Бардин вспомнил свой последний приезд к Коллонтай. В урочный час она собралась в парк, Бардин вызвался пойти с нею. Она приходила сюда не только для того, чтобы совладать с усталостью, у нее была потребность уединиться, уединиться, чтобы сосредоточиться. Наверно, здесь родились ее самые большие замыслы. Вот этот куст ольхи, дуб с многослойной кроной и, разумеется, этот длинный дом с неусыпно светящими окнами тому свидетели. «Вы знаете, что это за дом?» — спросила Коллонтай. «Нет», — ответил Егор Иванович. «Библиотека, та самая, знаменитая, в которой работал Ильич, — подтвердила она и произнесла как бы вне связи с предыдущим: — А я не верю в предвидение без знаний». Вот оно, диво: судьбе угодно было расположить посольство рядом с библиотекой, чтобы она могла прийти сюда в сумеречный час с самыми трудными думами и, как сейчас, повторить: «А я не верю в предвидение без знаний».

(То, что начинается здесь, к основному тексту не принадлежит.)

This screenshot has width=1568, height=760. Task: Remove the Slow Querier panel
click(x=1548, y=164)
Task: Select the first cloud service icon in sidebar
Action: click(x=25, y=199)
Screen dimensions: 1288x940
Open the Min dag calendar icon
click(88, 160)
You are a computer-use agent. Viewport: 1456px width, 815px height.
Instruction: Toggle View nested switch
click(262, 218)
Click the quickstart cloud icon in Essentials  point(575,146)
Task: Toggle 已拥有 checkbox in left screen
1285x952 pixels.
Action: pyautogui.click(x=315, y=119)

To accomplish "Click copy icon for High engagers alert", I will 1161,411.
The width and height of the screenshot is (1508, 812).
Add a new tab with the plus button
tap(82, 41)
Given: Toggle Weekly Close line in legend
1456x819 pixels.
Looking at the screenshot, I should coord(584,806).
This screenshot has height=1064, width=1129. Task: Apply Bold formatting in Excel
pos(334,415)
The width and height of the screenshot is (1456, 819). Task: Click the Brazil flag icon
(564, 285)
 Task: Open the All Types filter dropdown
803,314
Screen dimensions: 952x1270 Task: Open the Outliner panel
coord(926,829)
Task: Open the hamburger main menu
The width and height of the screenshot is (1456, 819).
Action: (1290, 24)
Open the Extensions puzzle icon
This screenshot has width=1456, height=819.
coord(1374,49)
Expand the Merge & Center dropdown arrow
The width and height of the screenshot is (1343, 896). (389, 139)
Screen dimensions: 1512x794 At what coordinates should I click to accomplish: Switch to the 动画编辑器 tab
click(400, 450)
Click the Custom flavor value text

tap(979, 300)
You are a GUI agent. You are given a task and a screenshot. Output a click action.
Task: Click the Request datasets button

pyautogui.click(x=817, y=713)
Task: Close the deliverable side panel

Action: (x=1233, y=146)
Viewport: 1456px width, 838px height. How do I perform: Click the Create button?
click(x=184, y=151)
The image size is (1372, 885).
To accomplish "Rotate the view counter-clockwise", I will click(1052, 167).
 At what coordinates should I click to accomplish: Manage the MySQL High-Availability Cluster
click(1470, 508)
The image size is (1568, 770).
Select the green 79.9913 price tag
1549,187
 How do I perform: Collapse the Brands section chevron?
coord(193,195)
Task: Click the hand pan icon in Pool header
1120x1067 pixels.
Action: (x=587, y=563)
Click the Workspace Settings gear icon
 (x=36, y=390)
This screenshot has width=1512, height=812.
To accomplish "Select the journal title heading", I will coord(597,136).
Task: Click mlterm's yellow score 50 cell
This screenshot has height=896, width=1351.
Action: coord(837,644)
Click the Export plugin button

…Бардин вошел в посольство и подивился тишине, которая владела домом. Так же, как в первый приезд Бардина, пахло привядшими гвоздиками (синий горшок с цветами и тогда стоял посреди холла) и где-то далеко, одолеваемая усталостью, работала машинистка. Егор Иванович пошел к лестнице и, казалось, двинулся навстречу этому звуку клавиш, звук был поводырем. Шел и думал: сколько лет Александре Михайловне? Шестьдесят восемь или все семьдесят? И еще думал: каково ей сейчас в этом стокгольмском блиндаже, на перекрестке дорог, которые и прежде были нелегкими? Такое и мужику не под силу, а каково ей?